Un grand tumulte régnait au campement. Guvinor, Yazden, Kavel et Dehol progressaient avec peine, car des dizaines de soldates et soldats les martelaient des questions. Eux-mêmes découvraient leurs environs avec circonspection et s’efforçaient d’occulter l’attention qui leur était dédiée.

— Vous aviez voyagé en anonymes, glissa la garde. Un contraste frappant avec notre propre périple, durant lequel l’armée nous accompagnait déjà. Comment vous sentez-vous à l’idée d’être autant entourée ?

— Les foules ne me rendent pas à l’aise, admit l’historien. Mais mon confort personnel est un bien maigre sacrifice compte tenu des enjeux.

— Ils se sont installés au cœur de la forêt de Sinze, constata le marin. Au-delà même des ruines de Dargath ! Je n’aurais jamais rien imaginé de tel. Les jhorats ne sont donc plus ici ?

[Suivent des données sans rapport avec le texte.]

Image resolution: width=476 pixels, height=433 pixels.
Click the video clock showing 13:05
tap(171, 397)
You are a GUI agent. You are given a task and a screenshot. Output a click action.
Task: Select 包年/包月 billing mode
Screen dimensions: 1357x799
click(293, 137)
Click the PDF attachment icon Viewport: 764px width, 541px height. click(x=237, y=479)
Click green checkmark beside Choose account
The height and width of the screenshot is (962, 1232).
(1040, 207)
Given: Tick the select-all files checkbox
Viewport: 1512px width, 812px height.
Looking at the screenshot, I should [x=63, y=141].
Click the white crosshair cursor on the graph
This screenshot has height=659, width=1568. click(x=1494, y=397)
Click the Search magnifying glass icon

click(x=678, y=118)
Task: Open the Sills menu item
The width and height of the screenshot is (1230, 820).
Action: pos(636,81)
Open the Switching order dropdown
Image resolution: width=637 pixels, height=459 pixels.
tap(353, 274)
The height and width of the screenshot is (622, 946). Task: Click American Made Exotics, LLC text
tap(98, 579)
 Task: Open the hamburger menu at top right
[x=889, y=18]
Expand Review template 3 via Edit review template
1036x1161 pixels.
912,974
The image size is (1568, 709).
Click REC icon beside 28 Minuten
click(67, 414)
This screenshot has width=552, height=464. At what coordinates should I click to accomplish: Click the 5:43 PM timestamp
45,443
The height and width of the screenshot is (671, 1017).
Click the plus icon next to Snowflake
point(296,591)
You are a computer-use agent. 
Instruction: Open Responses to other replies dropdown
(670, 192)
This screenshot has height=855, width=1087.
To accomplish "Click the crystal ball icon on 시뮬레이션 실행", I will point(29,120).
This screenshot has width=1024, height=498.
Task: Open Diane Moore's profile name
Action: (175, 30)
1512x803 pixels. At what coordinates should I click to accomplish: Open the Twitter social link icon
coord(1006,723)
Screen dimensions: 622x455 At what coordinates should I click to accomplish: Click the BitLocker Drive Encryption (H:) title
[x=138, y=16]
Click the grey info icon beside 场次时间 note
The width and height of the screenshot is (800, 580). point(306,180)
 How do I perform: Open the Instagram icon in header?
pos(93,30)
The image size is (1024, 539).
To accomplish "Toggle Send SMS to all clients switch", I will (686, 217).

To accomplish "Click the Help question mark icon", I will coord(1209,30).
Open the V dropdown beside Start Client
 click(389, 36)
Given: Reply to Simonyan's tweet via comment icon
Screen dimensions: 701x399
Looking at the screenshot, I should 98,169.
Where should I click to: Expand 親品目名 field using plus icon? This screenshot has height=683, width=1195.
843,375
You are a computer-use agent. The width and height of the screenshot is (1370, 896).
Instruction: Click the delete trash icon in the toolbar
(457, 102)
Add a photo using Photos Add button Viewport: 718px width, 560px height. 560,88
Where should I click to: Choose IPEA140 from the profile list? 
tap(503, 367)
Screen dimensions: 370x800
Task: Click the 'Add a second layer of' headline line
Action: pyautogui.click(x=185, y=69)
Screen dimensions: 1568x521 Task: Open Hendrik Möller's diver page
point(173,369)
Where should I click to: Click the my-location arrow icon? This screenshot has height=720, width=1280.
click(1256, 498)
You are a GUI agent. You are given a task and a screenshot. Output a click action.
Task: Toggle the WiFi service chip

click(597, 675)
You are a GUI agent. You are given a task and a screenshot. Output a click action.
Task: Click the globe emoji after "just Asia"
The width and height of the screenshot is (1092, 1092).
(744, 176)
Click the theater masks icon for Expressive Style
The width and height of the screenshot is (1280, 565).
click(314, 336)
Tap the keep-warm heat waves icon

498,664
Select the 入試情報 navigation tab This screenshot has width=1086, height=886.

— Ils ont dû se retirer sur ordre de Nasparian. Et désormais, le portail qui rejoint nos deux mondes a perdu son utilité. À nous de construire un nouveau pont.

Tous trois eurent beau échanger à voix basse, les militaires continuaient de les assaillir. Ils se référèrent au parlementaire en tête de leur groupe, qui avait identifié les hauts-gradés parmi l’unité.

Sur ordre de la générale, les subordonnés cédèrent de l’espace aux invités, quoiqu’ils demeuraient à proximité de la scène. Une tension exacerbée parcourait encore ses membres, mais elle la réfréna au profit d’une mine affable.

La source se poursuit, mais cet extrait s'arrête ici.